In this example, we'll count the occurrences of words in two topics. We will use the CLI interface to run some SQL queries and then use a JOIN query on a service to find the number of occurrences of a word in both topics.
- Checkout the dataflow.yaml.
- Make sure to Install SDF and start a Fluvio cluster.
With the dataflow.yaml
file in the current directory, run the following commands:
sdf run
The sample data files used to run this test are in ./sample-data
.
Produce the data to the source-a
topic:
fluvio produce source-a -f ./sample-data/source-a.txt
Checkout the data in source-a
topic:
fluvio consume source-a -Bd
Produce the data to the source-b
topic:
fluvio produce source-b -f ./sample-data/source-b.txt
Checkout the data in source-b
topic:
fluvio consume source-b -Bd
On the sdf
runtime terminal, first enter the SQL mode:
>> sql
List the tables using show tables
command:
sql >> show tables
shape: (2, 1)
┌──────────────────┐
│ name │
│ --- │
│ str │
╞══════════════════╡
│ count_per_word_a │
│ count_per_word_b │
└──────────────────┘
Query the count_per_word_a
table:
sql >> select * from count_per_word_a order by occurrences desc limit 6
shape: (6, 2)
┌──────┬─────────────┐
│ _key ┆ occurrences │
│ --- ┆ --- │
│ str ┆ i32 │
╞══════╪═════════════╡
│ the ┆ 16 │
│ of ┆ 14 │
│ was ┆ 13 │
│ it ┆ 11 │
│ his ┆ 7 │
│ in ┆ 4 │
└──────┴─────────────┘
Perform a JOIN query using the count_per_word_a
and count_per_word_b
tables:
select a._key, a.occurrences as count_a, b.occurrences as count_b from count_per_word_a a join count_per_word_b b on a._key = b._key order by count_a desc limit 6
shape: (6, 3)
┌──────┬─────────┬─────────┐
│ _key ┆ count_a ┆ count_b │
│ --- ┆ --- ┆ --- │
│ str ┆ i32 ┆ i32 │
╞══════╪═════════╪═════════╡
│ the ┆ 16 ┆ 13 │
│ of ┆ 14 ┆ 8 │
│ it ┆ 11 ┆ 2 │
│ his ┆ 7 ┆ 4 │
│ in ┆ 4 ┆ 2 │
│ to ┆ 3 ┆ 4 │
└──────┴─────────┴─────────┘
Exit the SQL mode:
sql >> .exit
After running the SQL commands, you can see the results of the JOIN query in the look-up-word
service.

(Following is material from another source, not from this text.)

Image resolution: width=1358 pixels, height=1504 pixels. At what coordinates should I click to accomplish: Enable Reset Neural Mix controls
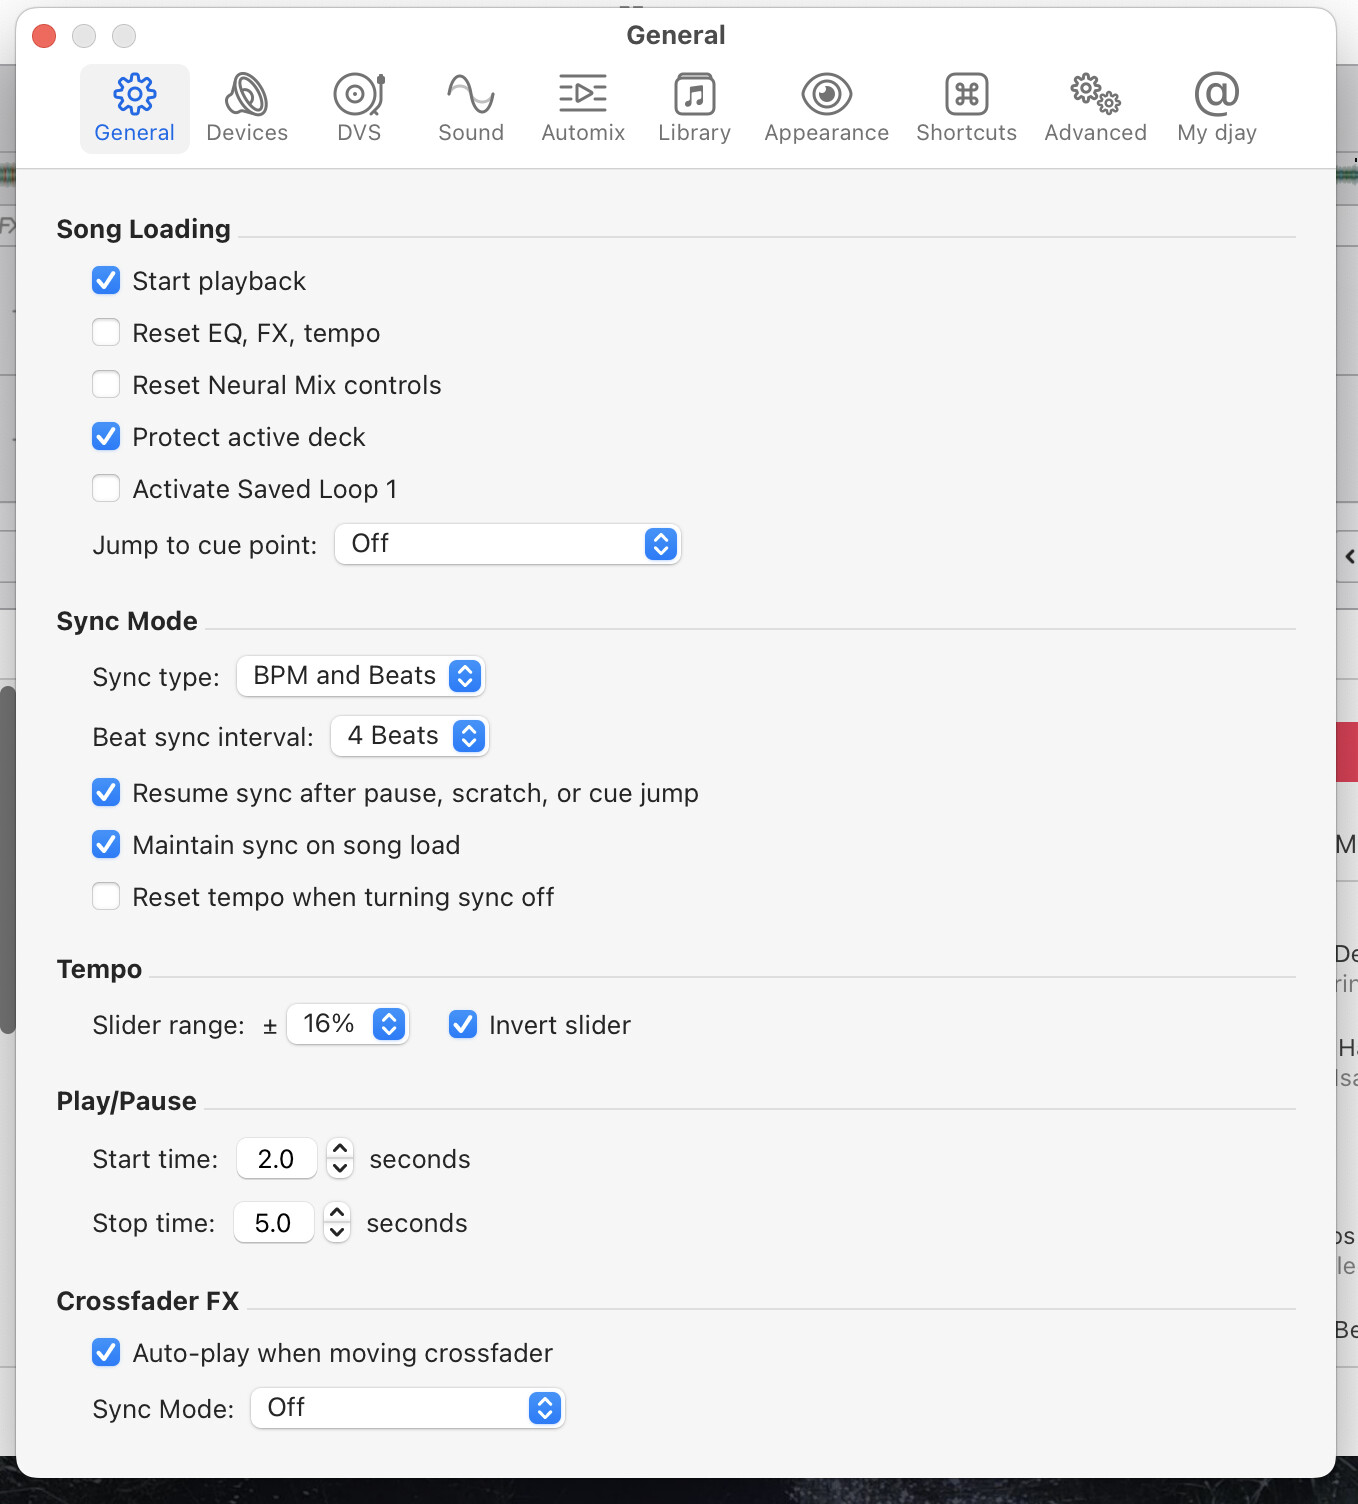106,384
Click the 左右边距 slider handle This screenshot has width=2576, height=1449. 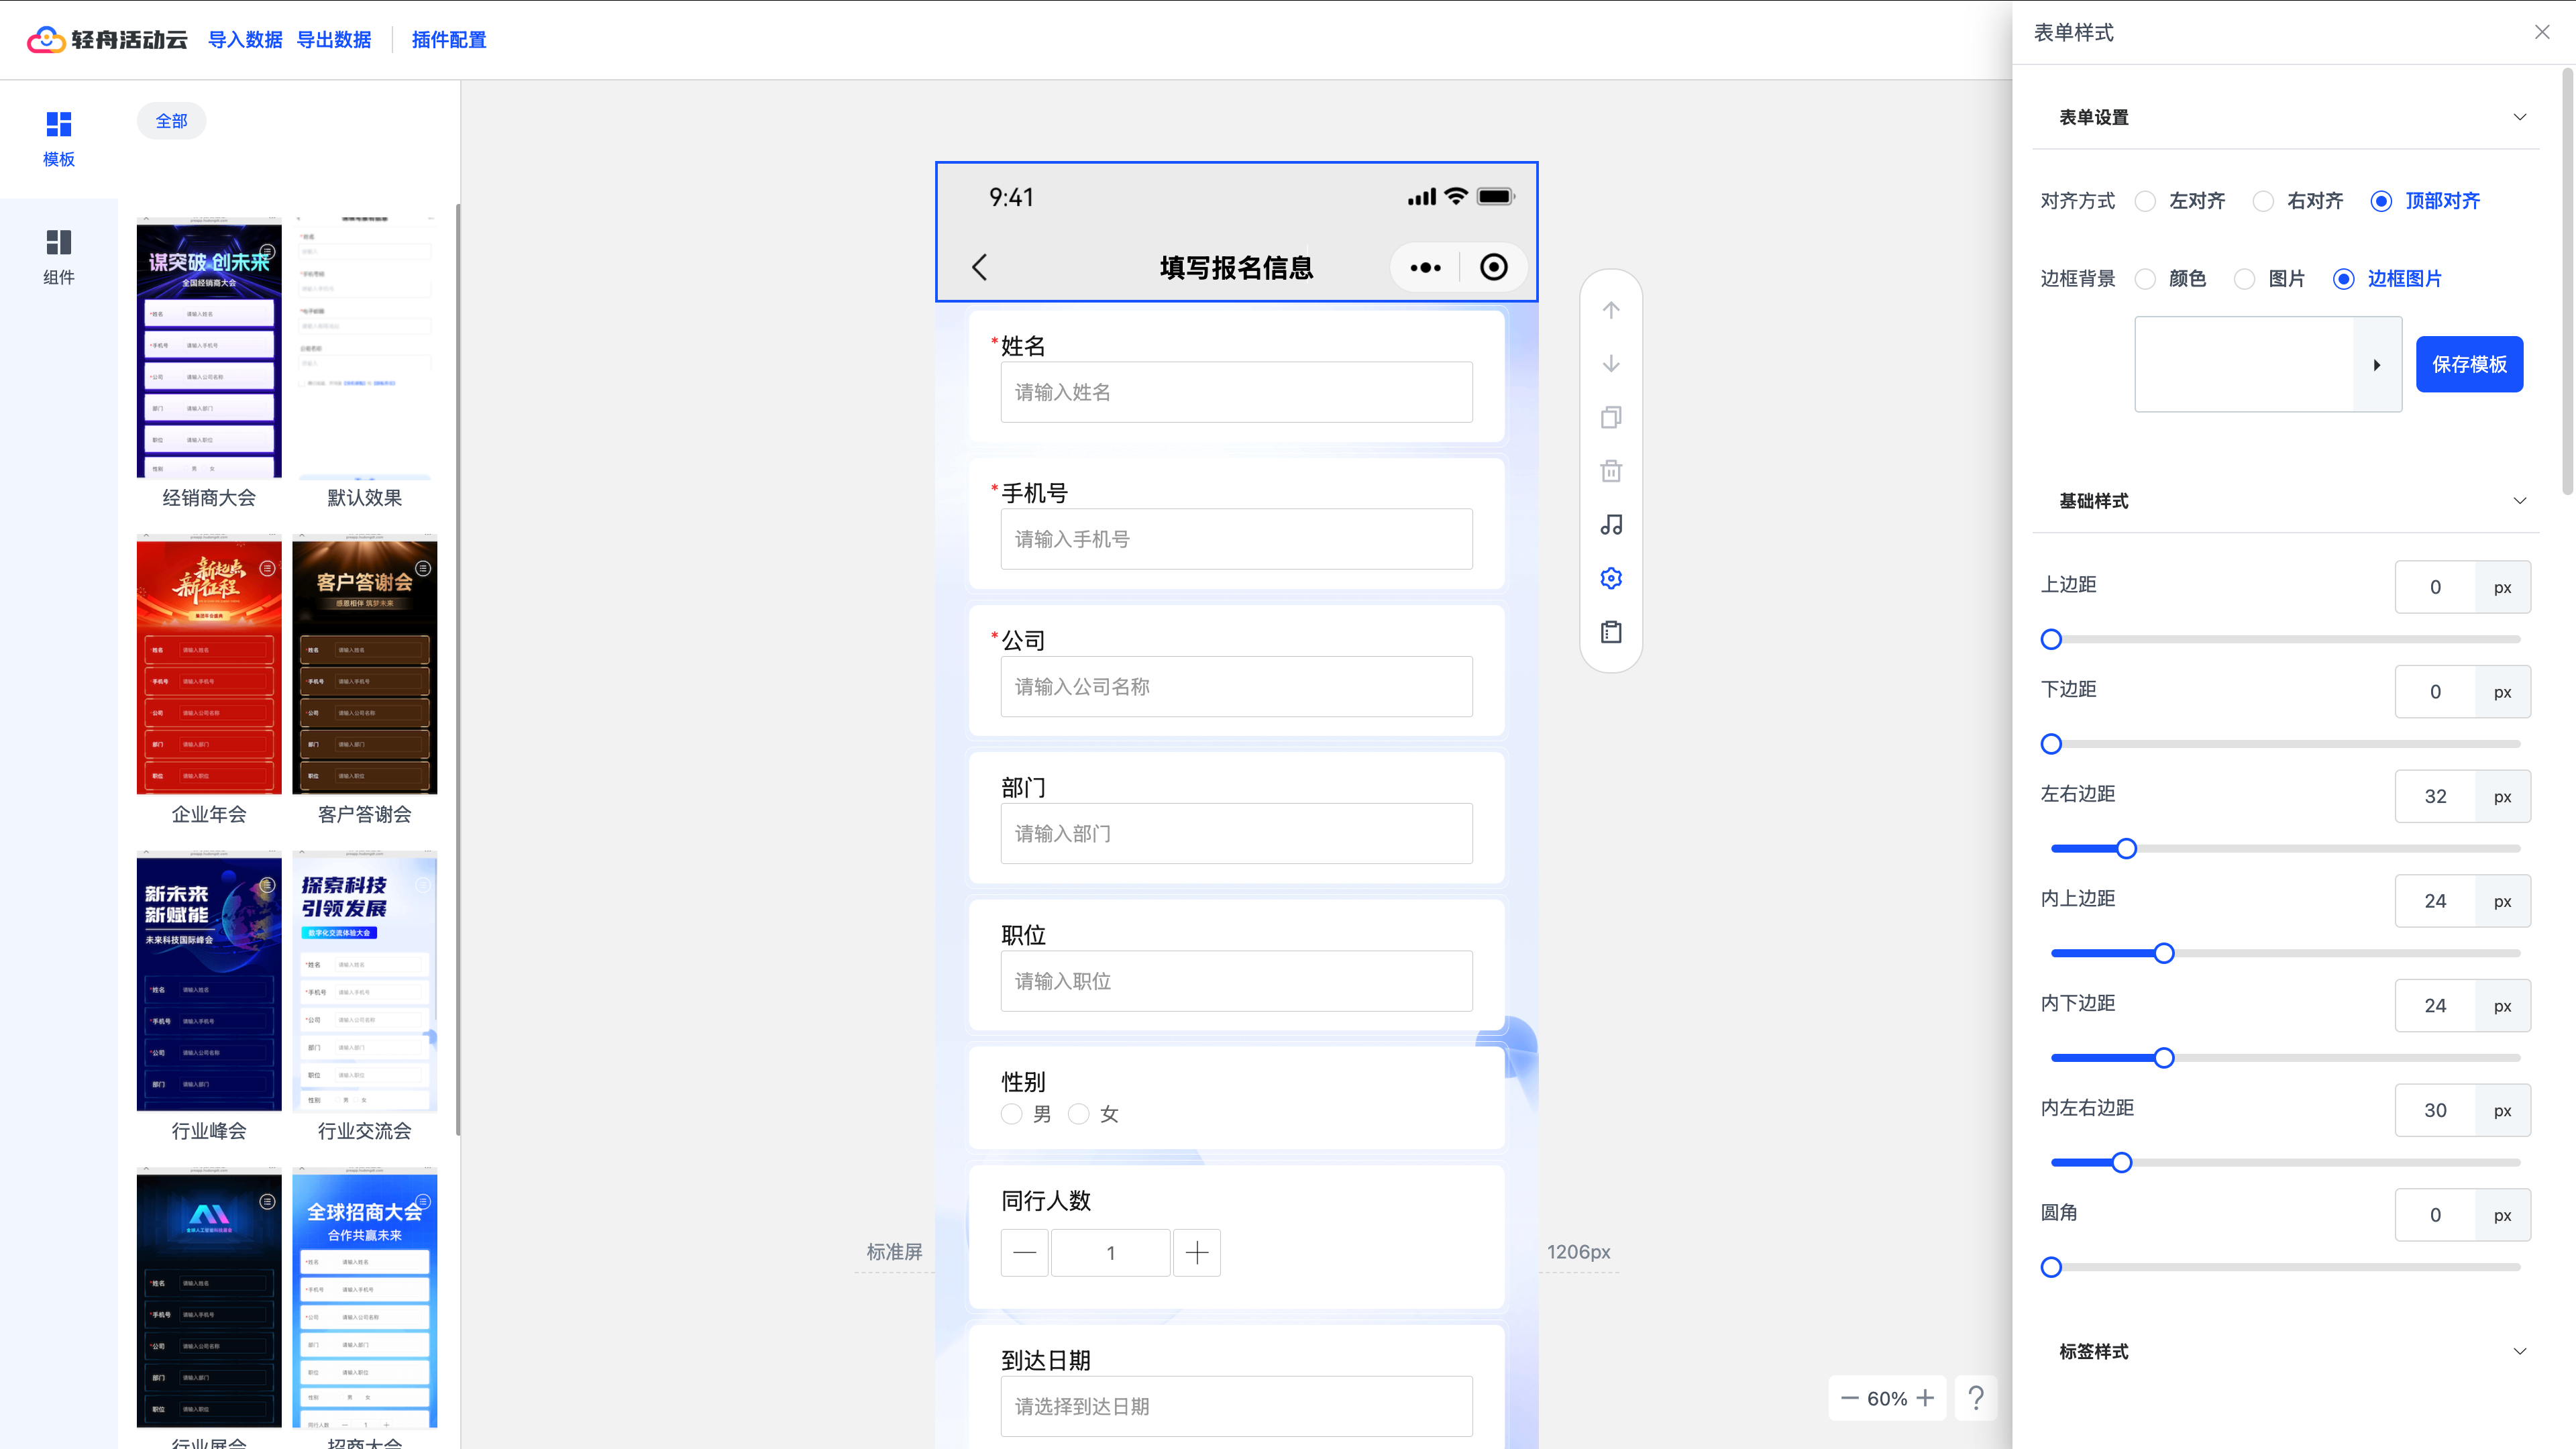[x=2126, y=848]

The count_per_word_a
and count_per_word_b
tables are joined on the _key
column to find the number of occurrences of a word in both topics.
Produce to probe-word
topic to see the result:
fluvio produce probe-word -f ./sample-data/probe-word.txt
Checkout the data in probe-word
topic:
fluvio consume probe-word -Bd
Check the output in the word-count
topic:
$ fluvio consume word-count -Bd
"key: `the` count: 29"
"key: `in` count: 6"
"key: `into` count: 3"
"key: `love` count: 2"
"key: `fluvio` count: 0"
Exit sdf
terminal and clean-up. The --force
flag removes the topics:
sdf clean --force